*Exercise*. Reproduce the lines below exactly, from the beginning of the records through the line that contains "Looking at the screenshot, I should tap(221, 68).", with both ends included.

(Element and text location data)

==================================================

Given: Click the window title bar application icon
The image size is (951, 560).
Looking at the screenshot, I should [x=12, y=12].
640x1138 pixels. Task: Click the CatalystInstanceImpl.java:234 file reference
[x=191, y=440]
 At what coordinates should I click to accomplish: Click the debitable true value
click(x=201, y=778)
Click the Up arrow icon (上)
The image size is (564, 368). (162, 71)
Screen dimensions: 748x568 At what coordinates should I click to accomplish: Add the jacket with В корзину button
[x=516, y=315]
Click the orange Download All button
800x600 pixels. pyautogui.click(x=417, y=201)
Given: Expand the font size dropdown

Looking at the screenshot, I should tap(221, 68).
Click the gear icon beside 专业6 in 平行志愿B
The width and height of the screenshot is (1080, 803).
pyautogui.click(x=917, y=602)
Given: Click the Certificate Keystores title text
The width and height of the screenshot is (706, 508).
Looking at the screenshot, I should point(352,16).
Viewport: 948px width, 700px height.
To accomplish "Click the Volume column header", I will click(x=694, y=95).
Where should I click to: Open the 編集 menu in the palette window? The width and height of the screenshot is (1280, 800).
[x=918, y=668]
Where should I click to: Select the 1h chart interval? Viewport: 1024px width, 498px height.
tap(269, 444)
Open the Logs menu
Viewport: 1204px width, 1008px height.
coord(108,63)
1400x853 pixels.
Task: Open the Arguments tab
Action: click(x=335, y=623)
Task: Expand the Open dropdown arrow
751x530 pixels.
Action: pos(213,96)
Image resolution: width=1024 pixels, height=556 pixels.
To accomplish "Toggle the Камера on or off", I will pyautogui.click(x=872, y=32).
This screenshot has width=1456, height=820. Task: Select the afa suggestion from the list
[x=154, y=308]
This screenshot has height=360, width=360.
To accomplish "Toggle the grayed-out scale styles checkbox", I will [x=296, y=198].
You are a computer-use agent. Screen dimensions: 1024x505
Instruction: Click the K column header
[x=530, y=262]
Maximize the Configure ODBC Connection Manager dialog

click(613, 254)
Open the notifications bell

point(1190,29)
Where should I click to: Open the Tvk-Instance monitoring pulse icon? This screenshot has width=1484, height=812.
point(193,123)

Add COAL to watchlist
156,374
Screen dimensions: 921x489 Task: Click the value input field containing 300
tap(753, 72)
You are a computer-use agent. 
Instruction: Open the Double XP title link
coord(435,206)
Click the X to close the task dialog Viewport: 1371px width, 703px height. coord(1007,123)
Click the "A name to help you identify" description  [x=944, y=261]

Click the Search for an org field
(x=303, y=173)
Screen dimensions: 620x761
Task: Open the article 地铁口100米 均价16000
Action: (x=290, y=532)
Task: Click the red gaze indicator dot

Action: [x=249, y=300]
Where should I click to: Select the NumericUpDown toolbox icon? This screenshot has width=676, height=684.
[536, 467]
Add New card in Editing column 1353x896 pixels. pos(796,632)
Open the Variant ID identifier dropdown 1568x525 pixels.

==================================================

*Complete output*.
Given: Click the window title bar application icon
The image size is (951, 560).
Looking at the screenshot, I should [x=12, y=12].
640x1138 pixels. Task: Click the CatalystInstanceImpl.java:234 file reference
[x=191, y=440]
 At what coordinates should I click to accomplish: Click the debitable true value
click(x=201, y=778)
Click the Up arrow icon (上)
The image size is (564, 368). (162, 71)
Screen dimensions: 748x568 At what coordinates should I click to accomplish: Add the jacket with В корзину button
[x=516, y=315]
Click the orange Download All button
800x600 pixels. pyautogui.click(x=417, y=201)
Given: Expand the font size dropdown

Looking at the screenshot, I should tap(221, 68).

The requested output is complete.